A Folha publicou na semana passada uma ótima série de reportagens sobre os caminhos para o Brasil sair da miséria.
Os números não são animadores. Mais da metade da população sofre algum tipo de insegurança alimentar; quase 20 milhões de brasileiros declaram passar 24 horas ou mais sem ter o que comer.
A questão fica ainda mais lamentável quando se constata que o país despreza as melhores armas do combate à pobreza.
A última década mostrou que políticas como o Bolsa Família ajudam, mas não atacam a raiz do problema.
Como disse o economista Ricardo Paes de Barros em entrevista de 5 de outubro, “sem estabilidade, crescimento econômico e produtividade, não existe política social que possa fazer com que a remuneração dos trabalhadores aumente sistematicamente”.
A produtividade é o melhor exemplo de arma que deixamos de lado. Basta um palestrante pronunciar o termo para bocejos se multiplicarem na plateia.
Políticos e intelectuais que se consideram defensores radicais dos pobres raramente a mencionam; seria estranho alguém, numa passeata na Paulista, exibir o cartaz “exigimos aumento da produtividade!”.
Mas, se hoje temos ao nosso redor coisas que décadas ou séculos atrás eram reservadas a milionários, é em grande parte graças a esse fenômeno.
Em 6 de janeiro de 1937, a Folha da Manhã sorteou aos leitores uma geladeira a gás que custava 15 contos (milhões) de réis, ou 62 vezes o valor do salário mínimo que seria instituído em 1940. Hoje 98% dos brasileiros moram em casas com geladeira, segundo o IBGE.
Considere uma empregada doméstica que sonha em aprender inglês e decide ter aulas com um professor. Se o preço da aula aumentar 30%, ele sai ganhando, mas ela perde. Sem aumento da produtividade, o jogo é de soma zero: o ganho de um resulta no prejuízo do outro.
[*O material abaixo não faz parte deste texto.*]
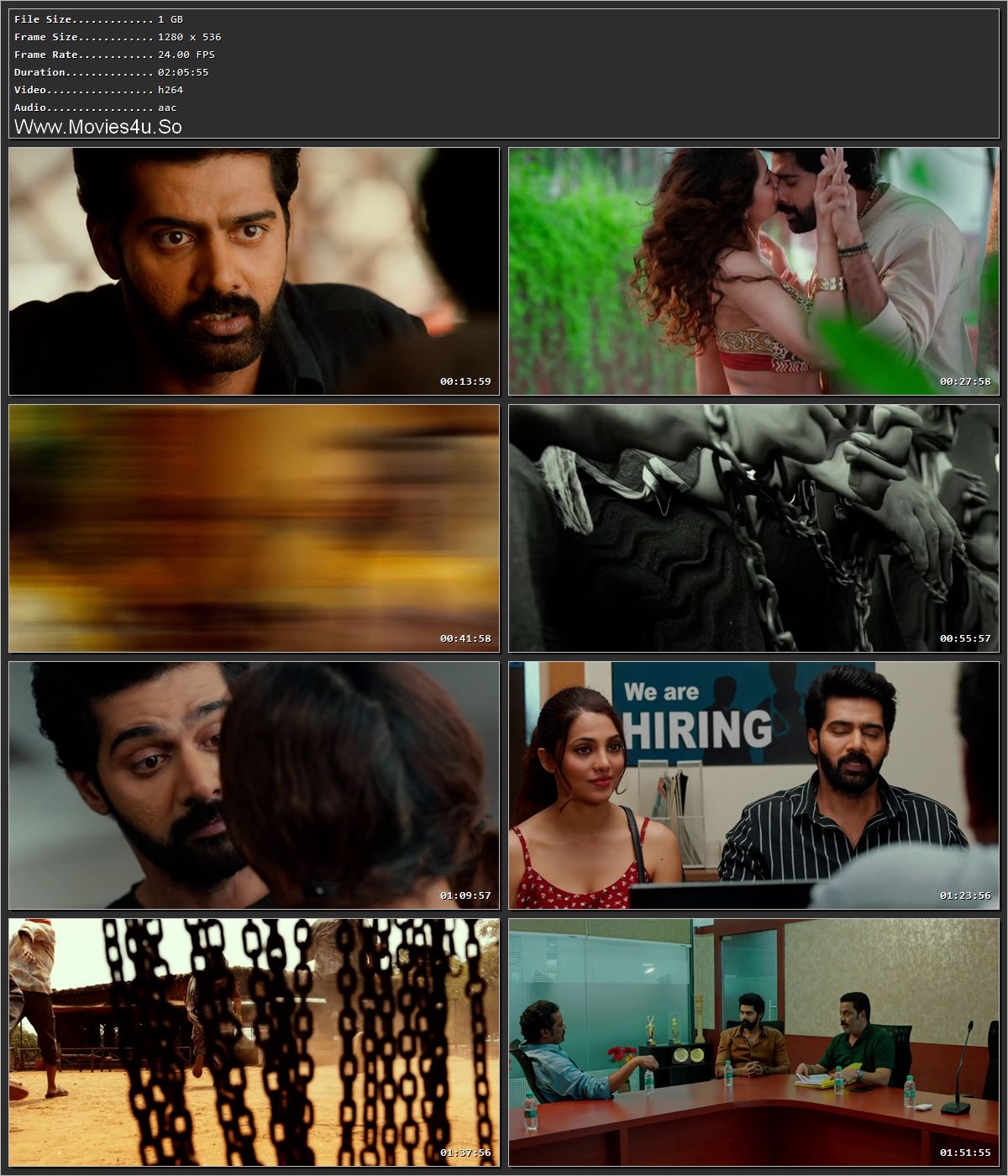Select the 00:55:57 timestamp text
This screenshot has height=1176, width=1008.
click(968, 638)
Mas se o professor encontrar outros alunos para o mesmo horário, poderá cobrar menos de cada um e ganhar mais no fim do mês. Se não houver queda da qualidade da aula, a mágica da produtividade faz um pagar menos enquanto outro ganha mais.
Por que então desprezamos algo tão importante? Talvez porque a luta contra a miséria ainda seja vista como uma luta de classes. Muita gente acredita que a pobreza existe por causa da riqueza; portanto para beneficiar os pobres seria preciso prejudicar os ricos.
Passa longe dessa visão a ideia de que o crescimento da economia e a redução da pobreza demandam bom ambiente de negócios, previsibilidade jurídica, segurança para investidores e produtividade.
Essas palavras soam como uma conversa de homens de negócio tentando encontrar formas mais eficientes de explorar a população.
Além da visão ideológica, há o problema dos grupos de pressão em busca de privilégios.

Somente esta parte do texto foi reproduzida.